→ TASK REQUIREMENTS
Report every line below that carries the word "Image".

→ AVAILABLE RECORDS
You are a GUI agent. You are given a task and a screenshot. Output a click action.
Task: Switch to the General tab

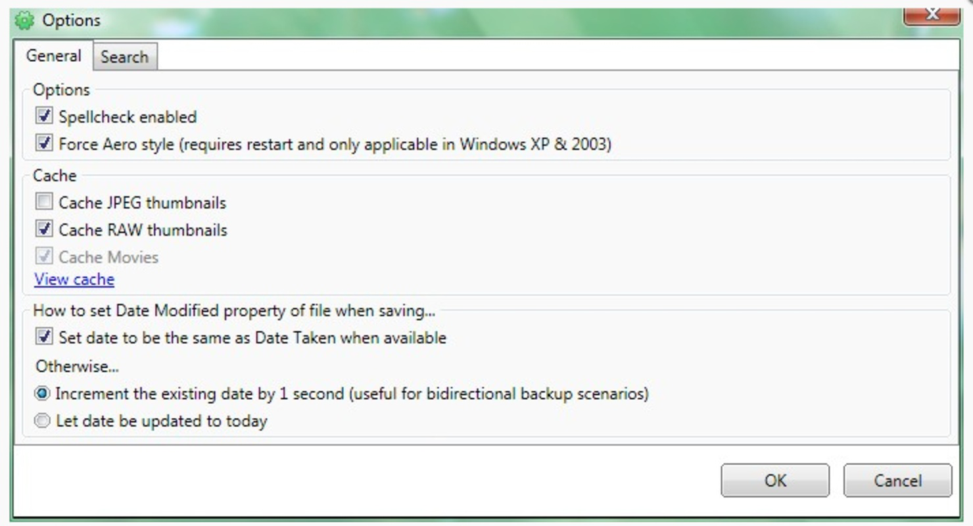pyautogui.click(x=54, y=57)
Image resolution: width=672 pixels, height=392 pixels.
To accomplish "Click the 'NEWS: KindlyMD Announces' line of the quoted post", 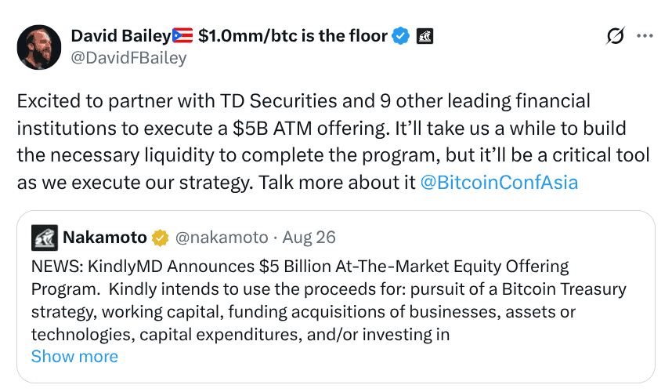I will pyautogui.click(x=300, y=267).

---

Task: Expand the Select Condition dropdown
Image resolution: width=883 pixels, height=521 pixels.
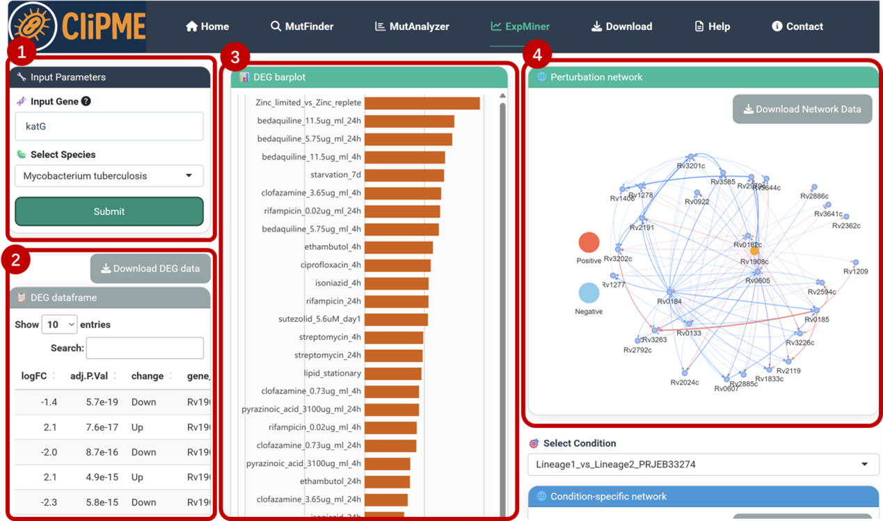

* * *

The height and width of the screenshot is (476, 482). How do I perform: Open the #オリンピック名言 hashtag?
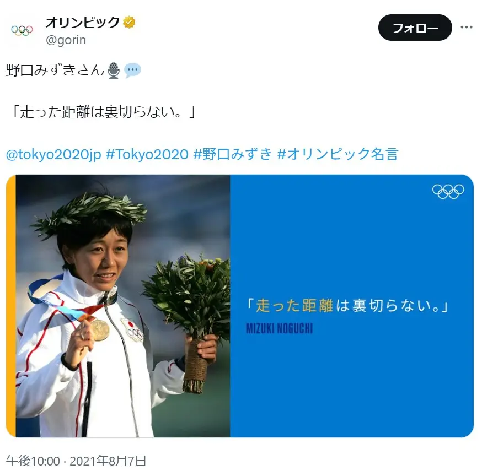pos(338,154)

→ COMPLETED TASK
Image resolution: width=672 pixels, height=392 pixels.
Image resolution: width=883 pixels, height=521 pixels.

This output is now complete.